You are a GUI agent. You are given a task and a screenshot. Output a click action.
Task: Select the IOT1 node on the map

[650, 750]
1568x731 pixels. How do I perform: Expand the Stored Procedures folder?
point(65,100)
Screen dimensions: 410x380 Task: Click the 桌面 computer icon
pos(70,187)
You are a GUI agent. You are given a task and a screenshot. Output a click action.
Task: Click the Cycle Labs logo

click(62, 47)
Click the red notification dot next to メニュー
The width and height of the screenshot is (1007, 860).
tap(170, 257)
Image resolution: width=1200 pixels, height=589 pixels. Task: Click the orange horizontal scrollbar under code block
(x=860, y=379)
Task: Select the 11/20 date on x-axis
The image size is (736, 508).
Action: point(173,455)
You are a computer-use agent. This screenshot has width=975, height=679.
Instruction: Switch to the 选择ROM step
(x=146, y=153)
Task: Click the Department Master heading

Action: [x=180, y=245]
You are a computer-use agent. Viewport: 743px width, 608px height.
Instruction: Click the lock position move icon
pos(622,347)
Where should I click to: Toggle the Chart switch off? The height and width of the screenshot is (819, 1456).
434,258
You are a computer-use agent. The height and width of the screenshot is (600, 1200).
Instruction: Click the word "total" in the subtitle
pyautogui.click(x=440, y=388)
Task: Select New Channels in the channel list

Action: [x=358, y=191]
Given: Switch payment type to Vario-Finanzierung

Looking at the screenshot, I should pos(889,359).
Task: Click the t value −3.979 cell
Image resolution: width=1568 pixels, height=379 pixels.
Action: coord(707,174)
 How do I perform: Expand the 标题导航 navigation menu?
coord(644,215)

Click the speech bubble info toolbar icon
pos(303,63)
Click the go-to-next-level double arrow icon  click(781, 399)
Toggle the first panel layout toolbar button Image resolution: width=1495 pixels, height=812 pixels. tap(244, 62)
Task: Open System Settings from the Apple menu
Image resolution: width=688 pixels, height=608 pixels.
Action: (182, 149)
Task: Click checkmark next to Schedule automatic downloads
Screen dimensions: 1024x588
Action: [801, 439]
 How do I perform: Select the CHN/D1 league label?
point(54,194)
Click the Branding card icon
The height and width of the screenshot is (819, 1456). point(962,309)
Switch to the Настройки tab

## TASK:
Reproduce the lines of the records character for character, beginning with the line that contains "Click the go-to-next-level" and continuing through the end of the records.

## ANSWER FOR THIS EXERCISE:
Click the go-to-next-level double arrow icon  click(781, 399)
Toggle the first panel layout toolbar button Image resolution: width=1495 pixels, height=812 pixels. tap(244, 62)
Task: Open System Settings from the Apple menu
Image resolution: width=688 pixels, height=608 pixels.
Action: (182, 149)
Task: Click checkmark next to Schedule automatic downloads
Screen dimensions: 1024x588
Action: [801, 439]
 How do I perform: Select the CHN/D1 league label?
point(54,194)
Click the Branding card icon
The height and width of the screenshot is (819, 1456). point(962,309)
Switch to the Настройки tab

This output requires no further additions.